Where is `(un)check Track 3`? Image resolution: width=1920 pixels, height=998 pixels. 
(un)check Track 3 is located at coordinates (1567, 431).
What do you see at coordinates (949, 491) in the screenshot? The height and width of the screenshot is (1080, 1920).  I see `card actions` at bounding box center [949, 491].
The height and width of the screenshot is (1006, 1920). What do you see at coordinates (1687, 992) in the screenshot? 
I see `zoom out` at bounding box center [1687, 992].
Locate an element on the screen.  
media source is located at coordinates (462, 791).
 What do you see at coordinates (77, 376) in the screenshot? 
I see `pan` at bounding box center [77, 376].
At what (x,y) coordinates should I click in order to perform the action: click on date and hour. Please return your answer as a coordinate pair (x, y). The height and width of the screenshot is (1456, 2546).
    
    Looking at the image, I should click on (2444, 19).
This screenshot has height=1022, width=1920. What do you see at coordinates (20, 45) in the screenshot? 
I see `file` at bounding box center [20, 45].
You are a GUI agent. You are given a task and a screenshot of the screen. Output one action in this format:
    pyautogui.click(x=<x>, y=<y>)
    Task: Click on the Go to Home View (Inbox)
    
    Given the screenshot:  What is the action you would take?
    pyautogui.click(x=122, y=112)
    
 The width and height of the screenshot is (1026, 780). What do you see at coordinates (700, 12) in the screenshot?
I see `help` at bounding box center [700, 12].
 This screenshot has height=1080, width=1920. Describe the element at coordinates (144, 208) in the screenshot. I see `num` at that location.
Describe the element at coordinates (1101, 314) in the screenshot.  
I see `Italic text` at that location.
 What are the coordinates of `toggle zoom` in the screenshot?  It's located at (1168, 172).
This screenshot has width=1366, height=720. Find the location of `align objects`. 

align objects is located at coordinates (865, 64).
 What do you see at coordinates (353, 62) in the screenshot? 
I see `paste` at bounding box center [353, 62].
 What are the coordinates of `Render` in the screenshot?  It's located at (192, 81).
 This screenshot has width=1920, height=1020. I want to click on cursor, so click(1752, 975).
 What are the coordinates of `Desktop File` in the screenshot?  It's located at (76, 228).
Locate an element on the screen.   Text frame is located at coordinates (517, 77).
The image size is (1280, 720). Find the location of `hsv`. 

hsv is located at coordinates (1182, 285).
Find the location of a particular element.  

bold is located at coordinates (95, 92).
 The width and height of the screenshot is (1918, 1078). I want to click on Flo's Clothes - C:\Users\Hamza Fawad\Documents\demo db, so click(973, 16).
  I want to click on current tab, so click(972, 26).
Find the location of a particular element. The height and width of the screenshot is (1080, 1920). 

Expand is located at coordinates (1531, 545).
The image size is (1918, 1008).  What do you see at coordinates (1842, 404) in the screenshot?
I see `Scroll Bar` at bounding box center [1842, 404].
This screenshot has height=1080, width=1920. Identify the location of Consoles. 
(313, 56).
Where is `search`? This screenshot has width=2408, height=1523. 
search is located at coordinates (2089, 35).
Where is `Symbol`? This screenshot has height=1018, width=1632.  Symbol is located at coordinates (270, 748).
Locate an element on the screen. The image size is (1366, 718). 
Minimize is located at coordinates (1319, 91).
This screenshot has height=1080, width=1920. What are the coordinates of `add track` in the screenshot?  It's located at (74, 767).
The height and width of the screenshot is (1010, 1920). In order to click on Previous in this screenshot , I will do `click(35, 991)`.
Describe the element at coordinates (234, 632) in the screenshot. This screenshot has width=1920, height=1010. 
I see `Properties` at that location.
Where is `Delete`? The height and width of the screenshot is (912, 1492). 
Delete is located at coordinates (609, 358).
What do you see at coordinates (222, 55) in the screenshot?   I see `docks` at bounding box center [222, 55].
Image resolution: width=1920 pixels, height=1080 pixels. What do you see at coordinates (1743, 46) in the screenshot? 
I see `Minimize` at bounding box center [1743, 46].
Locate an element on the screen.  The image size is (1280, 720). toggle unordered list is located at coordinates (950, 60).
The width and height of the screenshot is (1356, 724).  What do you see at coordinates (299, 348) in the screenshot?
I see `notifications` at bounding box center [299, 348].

• • •

— YOUR OBJECTIVE —
Which lines in the records contain the string "align"? Locate each one and copy it in full.

— SOLUTION —
This screenshot has width=1366, height=720. Find the location of `align objects`. 
align objects is located at coordinates (865, 64).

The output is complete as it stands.